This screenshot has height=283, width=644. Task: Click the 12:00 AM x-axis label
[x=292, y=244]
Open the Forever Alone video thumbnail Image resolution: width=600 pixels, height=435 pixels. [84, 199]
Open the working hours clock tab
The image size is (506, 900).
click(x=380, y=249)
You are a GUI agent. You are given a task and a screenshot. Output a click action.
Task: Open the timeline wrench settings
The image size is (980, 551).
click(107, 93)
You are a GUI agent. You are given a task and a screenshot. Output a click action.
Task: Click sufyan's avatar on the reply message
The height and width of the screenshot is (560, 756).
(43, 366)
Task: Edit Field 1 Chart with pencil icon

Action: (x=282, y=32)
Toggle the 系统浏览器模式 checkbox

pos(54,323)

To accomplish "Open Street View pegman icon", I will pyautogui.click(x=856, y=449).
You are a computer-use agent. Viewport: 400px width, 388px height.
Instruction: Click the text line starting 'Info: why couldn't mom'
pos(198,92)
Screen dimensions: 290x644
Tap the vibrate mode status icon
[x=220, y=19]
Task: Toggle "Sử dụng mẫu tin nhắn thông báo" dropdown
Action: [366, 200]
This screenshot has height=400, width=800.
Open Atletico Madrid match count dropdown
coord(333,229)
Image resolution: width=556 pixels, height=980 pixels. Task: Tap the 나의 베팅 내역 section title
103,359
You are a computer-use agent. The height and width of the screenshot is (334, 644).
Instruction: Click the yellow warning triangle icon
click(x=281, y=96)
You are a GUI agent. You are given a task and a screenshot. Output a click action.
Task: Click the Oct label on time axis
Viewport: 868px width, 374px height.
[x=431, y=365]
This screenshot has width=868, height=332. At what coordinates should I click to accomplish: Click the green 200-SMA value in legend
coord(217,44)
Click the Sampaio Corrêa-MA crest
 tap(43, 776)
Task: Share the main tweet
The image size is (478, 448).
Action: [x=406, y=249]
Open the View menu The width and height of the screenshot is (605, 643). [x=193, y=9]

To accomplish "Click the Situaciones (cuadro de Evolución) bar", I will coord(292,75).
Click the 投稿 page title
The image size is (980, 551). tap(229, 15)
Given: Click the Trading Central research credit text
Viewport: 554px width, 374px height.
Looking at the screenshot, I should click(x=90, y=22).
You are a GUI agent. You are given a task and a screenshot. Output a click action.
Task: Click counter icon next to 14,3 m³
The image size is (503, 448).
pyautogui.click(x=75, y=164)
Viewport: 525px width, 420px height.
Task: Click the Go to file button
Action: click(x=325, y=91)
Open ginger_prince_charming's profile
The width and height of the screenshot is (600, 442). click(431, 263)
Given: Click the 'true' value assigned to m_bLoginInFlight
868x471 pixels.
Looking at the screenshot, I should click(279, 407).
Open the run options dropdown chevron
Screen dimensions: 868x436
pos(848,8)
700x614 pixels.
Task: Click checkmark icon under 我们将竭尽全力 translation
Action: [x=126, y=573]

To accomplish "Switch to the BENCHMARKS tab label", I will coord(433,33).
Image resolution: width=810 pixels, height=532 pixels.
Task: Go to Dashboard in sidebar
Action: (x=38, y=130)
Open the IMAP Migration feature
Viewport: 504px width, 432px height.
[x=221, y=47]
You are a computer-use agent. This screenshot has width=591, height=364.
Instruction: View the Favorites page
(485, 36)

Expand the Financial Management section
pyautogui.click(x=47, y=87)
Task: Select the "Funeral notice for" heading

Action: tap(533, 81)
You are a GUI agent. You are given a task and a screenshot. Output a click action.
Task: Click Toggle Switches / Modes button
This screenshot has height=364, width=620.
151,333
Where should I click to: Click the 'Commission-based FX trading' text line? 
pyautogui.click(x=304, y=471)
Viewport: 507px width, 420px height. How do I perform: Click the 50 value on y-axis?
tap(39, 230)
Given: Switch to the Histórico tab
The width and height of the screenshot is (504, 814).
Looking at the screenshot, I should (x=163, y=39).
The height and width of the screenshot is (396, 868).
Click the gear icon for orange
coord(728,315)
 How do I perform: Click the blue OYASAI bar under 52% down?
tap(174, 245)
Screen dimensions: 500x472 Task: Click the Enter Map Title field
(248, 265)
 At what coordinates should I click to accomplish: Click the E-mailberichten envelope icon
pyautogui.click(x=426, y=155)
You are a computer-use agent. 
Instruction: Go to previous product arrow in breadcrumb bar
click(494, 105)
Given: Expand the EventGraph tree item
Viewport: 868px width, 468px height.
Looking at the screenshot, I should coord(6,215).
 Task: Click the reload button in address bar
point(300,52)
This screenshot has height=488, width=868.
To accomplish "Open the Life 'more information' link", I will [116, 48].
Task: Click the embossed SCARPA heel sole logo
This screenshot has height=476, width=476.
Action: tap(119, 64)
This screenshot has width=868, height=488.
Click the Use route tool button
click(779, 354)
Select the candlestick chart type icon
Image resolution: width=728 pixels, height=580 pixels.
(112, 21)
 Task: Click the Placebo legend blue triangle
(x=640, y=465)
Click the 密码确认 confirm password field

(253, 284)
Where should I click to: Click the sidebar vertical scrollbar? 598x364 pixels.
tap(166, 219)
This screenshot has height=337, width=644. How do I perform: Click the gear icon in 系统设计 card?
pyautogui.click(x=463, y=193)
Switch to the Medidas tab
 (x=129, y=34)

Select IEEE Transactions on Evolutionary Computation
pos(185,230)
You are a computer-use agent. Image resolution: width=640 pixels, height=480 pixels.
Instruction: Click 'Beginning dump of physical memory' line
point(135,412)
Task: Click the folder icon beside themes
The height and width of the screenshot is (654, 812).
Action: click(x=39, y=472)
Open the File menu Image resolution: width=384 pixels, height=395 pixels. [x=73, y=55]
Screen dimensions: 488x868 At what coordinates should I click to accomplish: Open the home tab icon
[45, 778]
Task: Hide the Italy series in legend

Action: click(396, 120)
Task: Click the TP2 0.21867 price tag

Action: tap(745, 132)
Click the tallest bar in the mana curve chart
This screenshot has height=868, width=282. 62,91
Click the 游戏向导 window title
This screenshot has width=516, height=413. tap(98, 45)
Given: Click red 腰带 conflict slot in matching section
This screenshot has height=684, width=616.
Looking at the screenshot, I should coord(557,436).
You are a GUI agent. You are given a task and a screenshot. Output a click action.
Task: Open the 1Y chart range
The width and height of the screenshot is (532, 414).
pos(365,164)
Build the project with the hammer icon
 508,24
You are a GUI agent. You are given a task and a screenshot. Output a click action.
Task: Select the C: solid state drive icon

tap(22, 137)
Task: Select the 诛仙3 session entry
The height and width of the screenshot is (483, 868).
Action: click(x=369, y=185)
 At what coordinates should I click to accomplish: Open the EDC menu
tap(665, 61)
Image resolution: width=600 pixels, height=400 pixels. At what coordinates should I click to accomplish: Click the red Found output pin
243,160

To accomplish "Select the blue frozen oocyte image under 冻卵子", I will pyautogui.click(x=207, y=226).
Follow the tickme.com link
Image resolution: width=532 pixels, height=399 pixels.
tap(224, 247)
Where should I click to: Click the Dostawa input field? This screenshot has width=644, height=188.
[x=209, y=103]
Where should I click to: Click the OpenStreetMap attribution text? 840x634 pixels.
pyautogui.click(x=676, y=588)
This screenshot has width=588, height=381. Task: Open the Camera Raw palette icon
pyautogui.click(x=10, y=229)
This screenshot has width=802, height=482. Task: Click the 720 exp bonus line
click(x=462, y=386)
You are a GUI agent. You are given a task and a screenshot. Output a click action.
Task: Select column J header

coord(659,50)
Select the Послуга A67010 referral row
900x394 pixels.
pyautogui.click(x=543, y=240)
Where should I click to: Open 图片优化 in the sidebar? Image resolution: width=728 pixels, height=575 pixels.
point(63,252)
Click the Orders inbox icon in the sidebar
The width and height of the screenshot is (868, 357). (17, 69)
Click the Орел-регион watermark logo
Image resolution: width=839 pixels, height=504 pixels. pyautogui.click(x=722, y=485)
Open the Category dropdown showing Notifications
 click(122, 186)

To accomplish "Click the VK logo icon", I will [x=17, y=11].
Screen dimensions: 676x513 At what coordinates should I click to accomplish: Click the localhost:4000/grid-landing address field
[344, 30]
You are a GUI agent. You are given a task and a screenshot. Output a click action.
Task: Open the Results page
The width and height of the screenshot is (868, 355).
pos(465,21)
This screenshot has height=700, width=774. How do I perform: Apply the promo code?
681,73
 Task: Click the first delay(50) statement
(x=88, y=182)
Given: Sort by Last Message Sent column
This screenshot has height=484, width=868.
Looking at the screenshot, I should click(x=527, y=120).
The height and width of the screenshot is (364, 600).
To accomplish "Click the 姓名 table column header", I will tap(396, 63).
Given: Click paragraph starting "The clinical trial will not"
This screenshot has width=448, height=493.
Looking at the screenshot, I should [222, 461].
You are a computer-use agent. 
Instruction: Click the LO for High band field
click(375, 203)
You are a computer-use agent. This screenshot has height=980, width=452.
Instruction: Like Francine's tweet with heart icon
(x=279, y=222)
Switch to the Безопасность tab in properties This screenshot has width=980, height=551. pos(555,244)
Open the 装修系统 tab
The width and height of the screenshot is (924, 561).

○ ○ ○

* Work instruction:
Lines from the start of the material through the line containing "Open the working hours clock tab" are wanted. Write them out exactly.

* Solution to the exercise:
This screenshot has height=283, width=644. Task: Click the 12:00 AM x-axis label
[x=292, y=244]
Open the Forever Alone video thumbnail Image resolution: width=600 pixels, height=435 pixels. [84, 199]
Open the working hours clock tab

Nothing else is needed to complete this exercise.